Il est intéressant de s’arrêter
sur ses origines car elles ont une influence importante dans sa production littéraire
et dans son personnage lui-même, assez médiatique.
Elle est donc née au Nigéria en
1977 dans l’état d’Anambra au sud du Nigeria, une région où l’ethnie Igbo est
majoritaire. Chimamanda Adichie parle Igbo, et elle dit que pour être
satisfaite d’une phrase, il lui arrive de la dire en Igbo. L’Anambra faisait
partie du Biafra, toute cette région du sud-est du Nigéria, riche en pétrole,
qui avait décidé de faire sécession en 1967 et qui fut finalement victime d’une
guerre de 2,5 ans et en particulier d’un blocus terrible qui fit entre 1 et 1,8
millions de morts dont 80% de faim. Et tout ça dans une relative indifférence
des grandes nations.
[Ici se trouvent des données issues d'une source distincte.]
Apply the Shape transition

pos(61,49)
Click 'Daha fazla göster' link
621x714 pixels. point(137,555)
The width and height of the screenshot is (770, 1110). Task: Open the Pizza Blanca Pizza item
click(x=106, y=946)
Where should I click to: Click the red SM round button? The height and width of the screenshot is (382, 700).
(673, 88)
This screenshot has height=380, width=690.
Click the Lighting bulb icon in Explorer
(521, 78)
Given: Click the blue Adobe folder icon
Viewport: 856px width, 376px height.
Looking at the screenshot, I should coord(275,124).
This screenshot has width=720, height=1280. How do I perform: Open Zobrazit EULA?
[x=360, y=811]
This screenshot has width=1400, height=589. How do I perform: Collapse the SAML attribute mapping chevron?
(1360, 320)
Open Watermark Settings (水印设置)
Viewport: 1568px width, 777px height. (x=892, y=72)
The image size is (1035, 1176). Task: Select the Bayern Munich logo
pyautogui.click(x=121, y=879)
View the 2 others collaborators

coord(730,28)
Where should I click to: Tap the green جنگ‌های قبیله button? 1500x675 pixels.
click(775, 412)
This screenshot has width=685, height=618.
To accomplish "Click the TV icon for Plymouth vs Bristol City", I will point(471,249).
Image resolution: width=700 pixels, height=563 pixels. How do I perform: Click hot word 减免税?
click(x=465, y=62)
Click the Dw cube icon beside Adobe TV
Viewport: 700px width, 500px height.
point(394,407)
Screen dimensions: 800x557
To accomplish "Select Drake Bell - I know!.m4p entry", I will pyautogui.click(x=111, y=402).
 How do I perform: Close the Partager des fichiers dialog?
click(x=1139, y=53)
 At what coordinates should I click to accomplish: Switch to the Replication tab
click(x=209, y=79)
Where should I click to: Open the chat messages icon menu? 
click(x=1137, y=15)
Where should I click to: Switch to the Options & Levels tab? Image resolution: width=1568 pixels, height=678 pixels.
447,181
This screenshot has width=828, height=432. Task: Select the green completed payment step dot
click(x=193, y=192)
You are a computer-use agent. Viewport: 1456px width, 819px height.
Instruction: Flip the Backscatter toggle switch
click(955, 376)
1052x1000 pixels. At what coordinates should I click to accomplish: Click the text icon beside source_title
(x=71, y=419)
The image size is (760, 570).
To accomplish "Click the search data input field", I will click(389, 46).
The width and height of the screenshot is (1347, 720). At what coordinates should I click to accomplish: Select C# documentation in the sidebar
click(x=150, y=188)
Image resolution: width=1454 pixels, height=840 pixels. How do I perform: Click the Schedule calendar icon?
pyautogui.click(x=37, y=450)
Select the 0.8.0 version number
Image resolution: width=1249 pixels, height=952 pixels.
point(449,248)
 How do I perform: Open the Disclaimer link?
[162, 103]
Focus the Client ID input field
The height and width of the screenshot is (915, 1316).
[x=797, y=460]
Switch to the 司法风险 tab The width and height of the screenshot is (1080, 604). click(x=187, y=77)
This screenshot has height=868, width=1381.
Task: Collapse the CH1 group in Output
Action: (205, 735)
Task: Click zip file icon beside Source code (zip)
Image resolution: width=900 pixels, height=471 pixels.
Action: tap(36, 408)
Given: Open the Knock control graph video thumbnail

C’est encore une histoire de religion et de fric car cette
région avait été christianisée par les britanniques, mais dès la déclaration
d’indépendance du Nigéria en 1960, un fort sentiment d’identité ethnique
s’exacerbe opposant cette population multi-ethniques aux ethnies originaires du
nord, principalement musulmanes, qui ont le pouvoir. Du fric car c’était une
région traditionnellement riche (exportation d’huile de palme et esclavage) et
amplifiée par les découvertes de pétrole.
Pour la petite histoire, les Anglais
et les Américains étaient du côté des troupes fédérales et nous étions avec les
Russes pour le Biafra.
La guerre s’achève en 1970 et
le Biafra disparait. C’est ce qu’Obinze l’un des principaux personnages du
roman évoque lorsqu’il dit qu’ils appartiennent à un peuple vaincu.
Le grand-père de l’auteure
était un aristocrate qui fut envoyé dans un camp par les troupes fédérales et
qui y mourut après avoir été humilié et ultime humiliation, son corps fut jeté
dans une fosse commune.
C’est parce qu’elle a été
nourrie de ces drames humains faits de guerre et de paix, de ruptures et de
recollages que Chimamanda écrit aujourd’hui sur le thème du déracinement.
Pour revenir à son histoire,
car Americanah, comme tous ses autres livres, est largement inspiré des
évènements et des personnages de sa vie, Chimamanda a commencé par étudier la
médecine et la pharmacie au Nigéria avant de partir à 19 ans à Philadelphie
pour étudier la communication et les sciences politiques avant de s’orienter
vers des études d’art et de littérature. Elle est surdiplômée. En 2008, elle
reçoit le prix Mac Arthur qui, aux aux Etats-Unis, est aussi appelé « le
prix des génies ». Elle a déjà publié ses deux premiers romans :
« L’hibiscus pourpre » et « L’autre moitié du soleil ».
Il est important de souligner
son engagement féministe qui est un des thèmes forts du livre. La place de la
femme dans la société, au Nigéria. Elle a fait un TED en 2013 dont le thème
était « nous devrions tous être féministes » qui a connu un succès
énorme avec plus de 8 millions de vues.
https://www.ted.com/talks/chimamanda_ngozi_adichie_we_should_all_be_feminists?language=fr
1,887,557 views
Elle se définit comme « Africaine Féministe Heureuse ».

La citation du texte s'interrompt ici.